A recurring failure case involved Section 80C, where models incorrectly claimed that deductions were available under the new tax regime. This highlighted a deeper issue: models were relying on outdated or conflicting web-era information rather than current statutory rules. This motivated us to explore whether parameter-efficient fine-tuning could be used to correct such high-confidence factual errors.
What it does
This project fine-tunes ERNIE-4.5 to answer Indian income tax regime questions accurately for Assessment Year 2024–25.
The fine-tuned model:
- Correctly differentiates between Old and New Tax Regimes
- Avoids hallucinating deductions under the new tax regime
- Produces concise, regime-aware, and legally consistent answers
- Retains general language understanding while correcting domain-specific facts
How we built it
We used LoRA-based parameter-efficient fine-tuning via Unsloth to adapt ERNIE-4.5 using a small, carefully curated dataset.
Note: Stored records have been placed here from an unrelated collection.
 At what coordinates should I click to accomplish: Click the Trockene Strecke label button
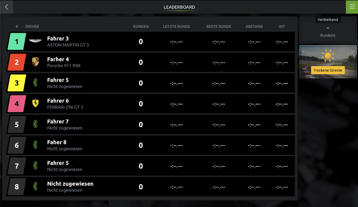point(328,70)
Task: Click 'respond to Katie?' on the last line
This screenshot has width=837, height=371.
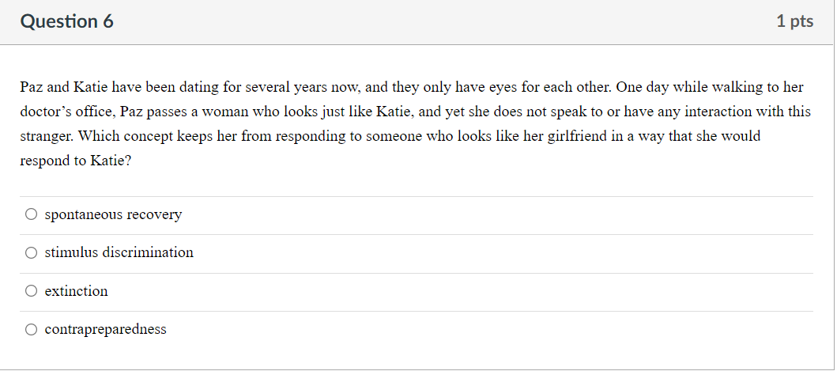Action: click(x=75, y=161)
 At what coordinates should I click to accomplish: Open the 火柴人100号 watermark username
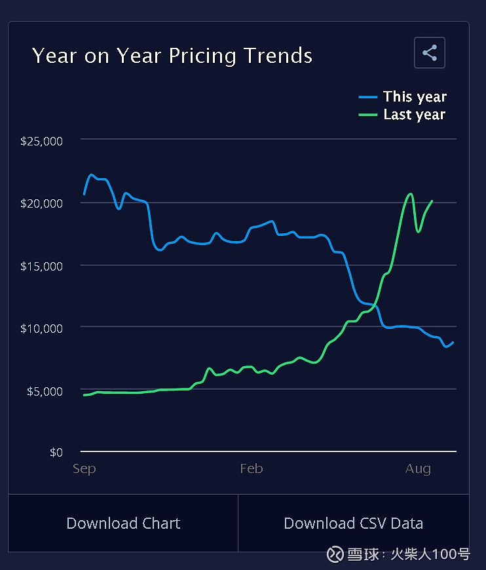click(x=430, y=554)
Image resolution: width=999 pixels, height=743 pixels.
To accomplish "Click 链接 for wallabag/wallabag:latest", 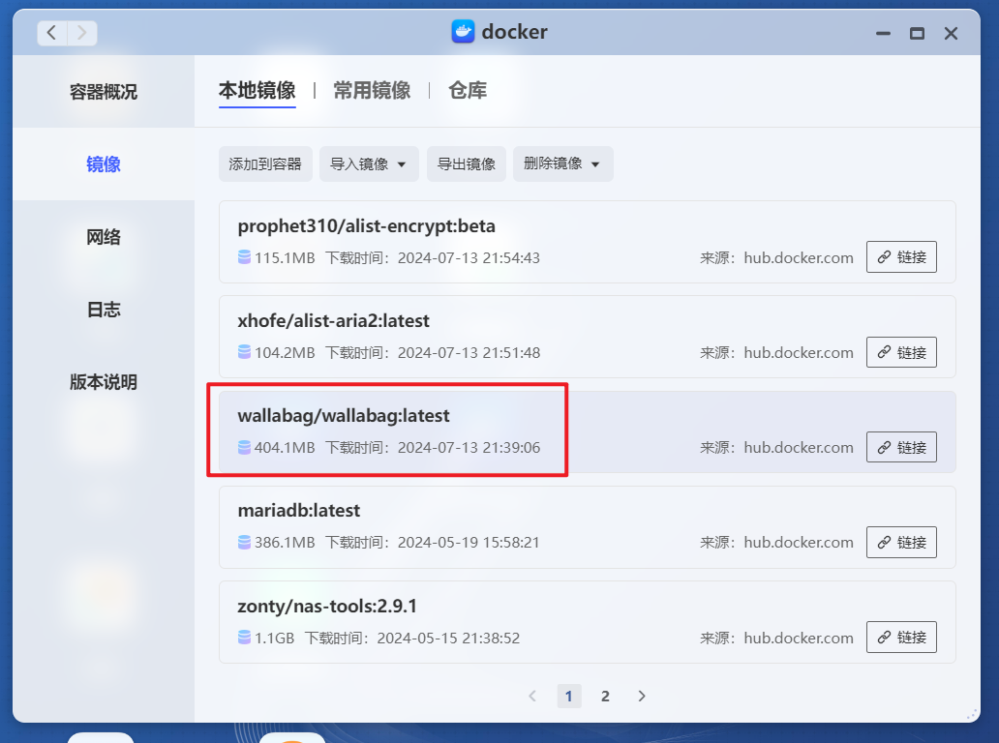I will 901,447.
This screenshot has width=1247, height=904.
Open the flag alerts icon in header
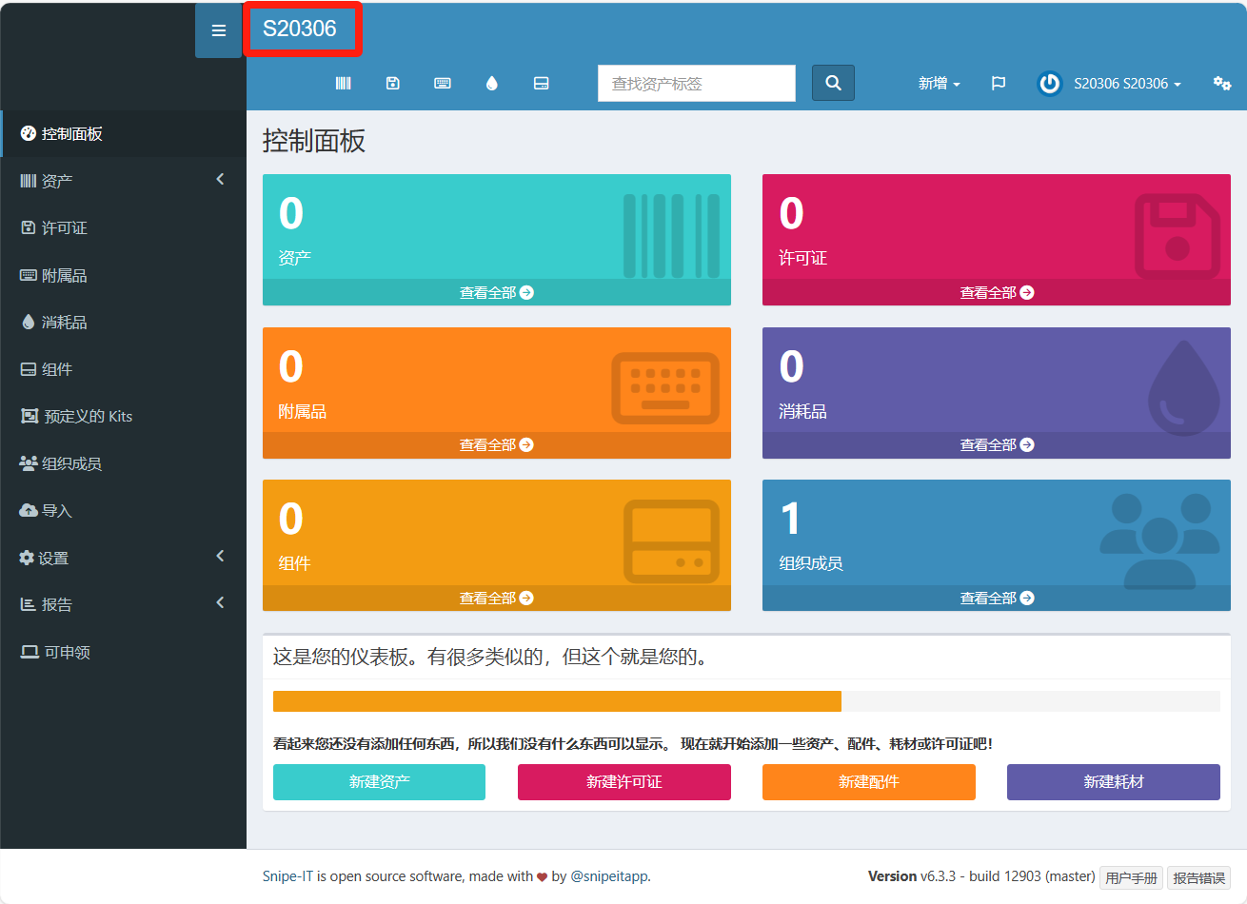999,84
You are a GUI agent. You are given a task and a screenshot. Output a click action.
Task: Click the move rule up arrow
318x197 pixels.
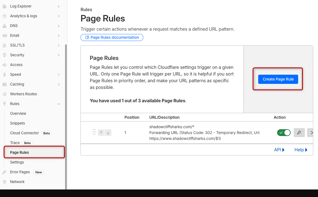(x=101, y=132)
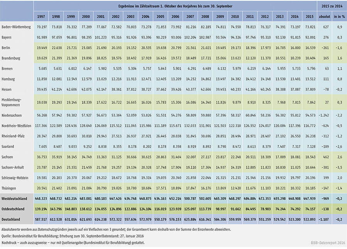The image size is (347, 249).
Task: Select the Deutschland total row label
Action: (12, 219)
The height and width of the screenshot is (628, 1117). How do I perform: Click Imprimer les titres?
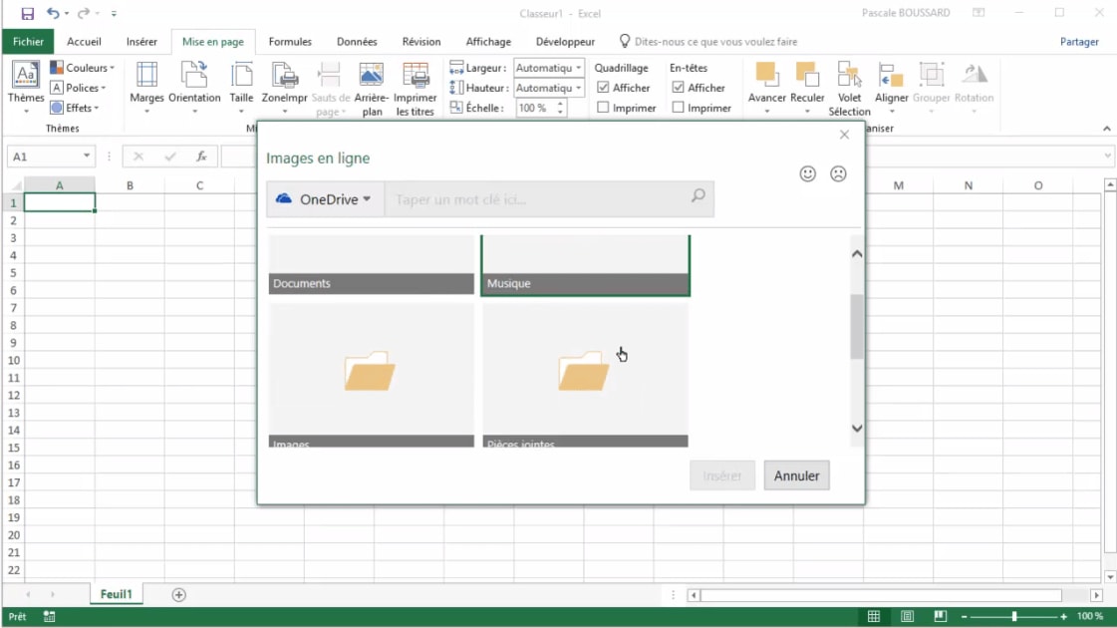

Key implementation details:
Structured prompts in an ERNIE-style format:
Entity → Attributes → Query → Answer
Answer-only supervision, where loss is applied only to answer tokens
Explicit Old vs New regime contrast pairs to break pretraining biases
LoRA adapters applied to attention and feed-forward layers for efficiency
This approach allowed us to override incorrect pretraining priors while training less than 1% of the model’s parameters.
Challenges we ran into
- Conflicting tax rules embedded in web-trained model priors
- Dependency instability in Colab due to rapidly evolving ML libraries
- Ensuring correct alignment for answer-only loss during tokenization
- Preventing overfitting while working with a small dataset
These challenges required careful dataset design and controlled fine-tuning rather than brute-force scaling.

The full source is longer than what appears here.